**Problem statement:** Copy out the entries below word for word, from the line with "Viewport: 1327px width, 802px height." through the end of the entries, both ends included.

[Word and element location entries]
□ □ □ □ □

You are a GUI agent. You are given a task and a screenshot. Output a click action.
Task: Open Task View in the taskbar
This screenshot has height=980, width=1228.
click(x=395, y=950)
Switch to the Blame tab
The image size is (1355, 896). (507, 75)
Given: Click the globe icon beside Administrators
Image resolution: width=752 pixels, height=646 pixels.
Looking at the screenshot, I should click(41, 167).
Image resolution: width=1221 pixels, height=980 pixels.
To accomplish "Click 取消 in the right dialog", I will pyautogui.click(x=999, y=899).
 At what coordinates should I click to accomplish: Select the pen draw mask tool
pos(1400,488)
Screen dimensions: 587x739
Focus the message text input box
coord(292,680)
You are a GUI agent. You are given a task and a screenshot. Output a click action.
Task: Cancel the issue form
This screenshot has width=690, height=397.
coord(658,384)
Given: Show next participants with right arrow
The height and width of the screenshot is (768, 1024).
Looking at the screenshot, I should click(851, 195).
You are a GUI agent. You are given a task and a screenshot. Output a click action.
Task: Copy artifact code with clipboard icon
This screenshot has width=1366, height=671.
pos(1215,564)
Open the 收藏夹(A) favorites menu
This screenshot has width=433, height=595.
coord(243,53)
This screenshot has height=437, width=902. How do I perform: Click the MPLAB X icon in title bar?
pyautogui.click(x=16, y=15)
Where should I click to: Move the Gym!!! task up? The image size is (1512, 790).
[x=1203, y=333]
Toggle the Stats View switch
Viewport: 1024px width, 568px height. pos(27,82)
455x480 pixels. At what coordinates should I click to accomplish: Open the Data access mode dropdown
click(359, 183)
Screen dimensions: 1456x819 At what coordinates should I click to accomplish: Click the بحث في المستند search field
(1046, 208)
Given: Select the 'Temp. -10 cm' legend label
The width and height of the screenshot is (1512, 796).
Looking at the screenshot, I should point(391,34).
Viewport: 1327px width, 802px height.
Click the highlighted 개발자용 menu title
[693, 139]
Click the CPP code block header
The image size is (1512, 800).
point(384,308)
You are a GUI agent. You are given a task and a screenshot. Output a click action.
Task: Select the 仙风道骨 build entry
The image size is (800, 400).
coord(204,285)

□ □ □ □ □

**Full response:**
Viewport: 1327px width, 802px height.
Click the highlighted 개발자용 menu title
[693, 139]
Click the CPP code block header
The image size is (1512, 800).
point(384,308)
You are a GUI agent. You are given a task and a screenshot. Output a click action.
Task: Select the 仙风道骨 build entry
The image size is (800, 400).
coord(204,285)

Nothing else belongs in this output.